As the latest rounds of trade negotiations between the US and China enter their second day, it is clear who has the greater leverage. And it’s not America.

Unlike last month’s talks in Geneva, where the 90-day trade truce centred on the tit-for-tat exchange of extreme tariffs, the London meetings appear to be focused on export controls. For China, they’re about the US restrictions on exports of advanced semiconductors to China, and for the US, they’re about China’s restrictions on exports of rare earths to the US and its allies.

Chinese President Xi Jinping has a weapon more powerful in the trade war than Donald Trump’s tariffs.

The shift in the nature of the negotiations points to a belated recognition by the US that China’s dominance of rare earths – critical to most advanced manufacturing – could shut down key manufacturing sectors in the US, including the auto and defence industries.

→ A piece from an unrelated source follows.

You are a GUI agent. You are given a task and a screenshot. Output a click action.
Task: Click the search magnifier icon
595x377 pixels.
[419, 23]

It’s a more potent trade weapon than Donald Trump’s tariffs because those exports can be turned on and off, almost instantly, by Beijing’s decree. With China supplying about 90 per cent of the world’s rare earths and almost all rare earth magnets, there is no significant alternative source of supply.

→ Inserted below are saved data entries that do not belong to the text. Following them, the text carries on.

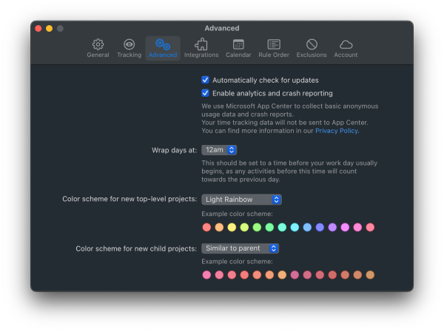Select the Advanced gears icon
Image resolution: width=444 pixels, height=332 pixels.
click(x=163, y=45)
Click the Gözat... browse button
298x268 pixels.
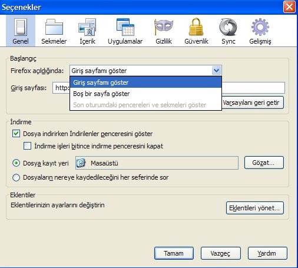[264, 163]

When the US decided to impose punitive tariffs on China in April as the centrepiece of its “Liberation Day” trade war on the rest of the world, it should have recognised that China had a more powerful weapon up its sleeve than the retaliatory tariffs it imposed on US imports.

Its failure to recognise this shows how poor the Trump administration’s preparation for an escalation of trade hostilities with China has been.

China is showing [rare earths] can be deployed against multiple objectives, and Beijing’s export controls make them more sophisticated, less cumbersome and arguably more effective than the crude weapon of Trump’s tariffs.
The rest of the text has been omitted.